When you discover something new, something that was unknown, you feel deep satisfaction. Because this is, what nature gave us. That was our evolutionary benefit, compared to all other living beings. The desire, lust and passion for understanding, driven by our strong curiosity for everything that we can observe, can think of, or even for the nonrational which our mind cannot yet get a grasp of.
But the thing is, we don’t just want to know how things work, we want to find out! That is what evolution gave us. It’s not the knowing, it’s the discovery that drives us to do science. Whether it be natural science, humane disciplines, search for happiness or whatever else. First time it’s exciting, second time it already might start to get boring. First time it’s understanding, second time it’s already learning and memorizing.
There is a difference between first times for us as an individual, first times for our civilization and first times ever, of course.
If you learn something in school, that’s fine, you learned something that was new to you. But if you found it out by yourself, because you observed something that caught your interest, and you examined it and found out something that was new to you, that’s much more satisfying and also much more memorable. But if you find out something that is new to even everybody else on this planet, this is much more satisfying still, of course. In between those situations, there might lay the case, when you find out something that is new to you and everyone else around, but you know, an older civilization already had this knowledge and it just got lost due to war or something.

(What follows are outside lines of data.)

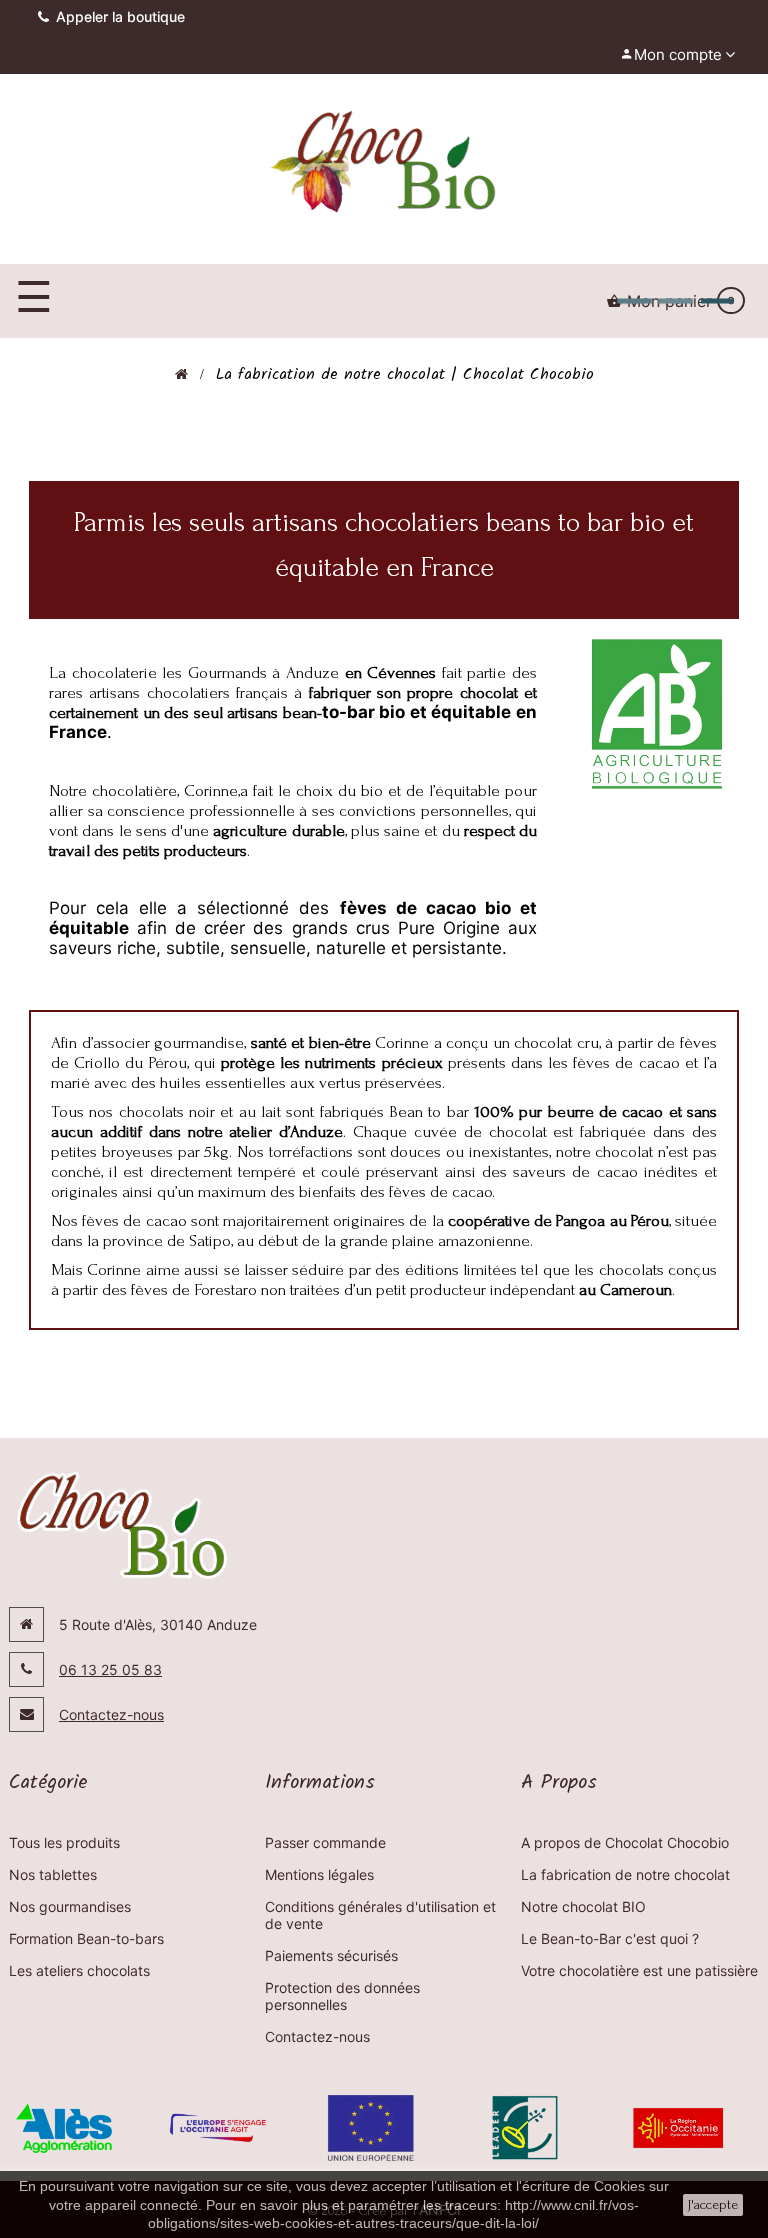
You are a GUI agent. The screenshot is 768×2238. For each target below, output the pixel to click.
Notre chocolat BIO (583, 1906)
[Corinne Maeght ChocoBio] (383, 164)
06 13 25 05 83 (110, 1669)
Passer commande (325, 1842)
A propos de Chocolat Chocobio (625, 1842)
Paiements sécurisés (331, 1955)
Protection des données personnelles (342, 1996)
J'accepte (713, 2204)
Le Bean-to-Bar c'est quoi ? (610, 1938)
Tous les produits (64, 1842)
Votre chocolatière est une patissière (639, 1970)
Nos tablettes (53, 1874)
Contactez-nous (111, 1714)
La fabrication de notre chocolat (625, 1874)
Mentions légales (319, 1874)
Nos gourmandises (70, 1906)
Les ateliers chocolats (79, 1970)
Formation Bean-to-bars (86, 1938)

Unfortunately the more we find out about anything, the more the next observer needs to know (and therefore learn) to find out even more about it. The more complex science gets, the harder it gets to access it. Also, how much can a human being learn in it’s limited time on earth? And I really mean simply learn, not even discover or find out!
The passion for learning is not in our nature. Is the amount of stuff that a person can learn during his life limited? And if so, is there a specific maximum science-level that we as a species can reach? What will happen to us, when we can no longer fulfill our desire for discovery? A race in a dead-end, a civilization full of unhappiness and frustration? A dead-end that will sooner or later lead to self-destruction?
Is this what happened to other cultures on earth in the past centuries and millennia? They reached that level with the technology provided by their times, which didn’t allow to learn as much as we do nowadays or in future in one lifetime¹. Reaching this threshold they became frustrated and self-destructive, started to fight, kill and burn down each other and therefore also their knowledge (brains, libraries, etc.) to just regress and start over new?
And, can it happen again?
– © Ben Bayer (26.7.2015)
¹ to showcase -> to speak -> to write down -> to make knowledge accessible to many people by the internet -> accessibility of ALL knowledge for EVERYone instantaneously(?)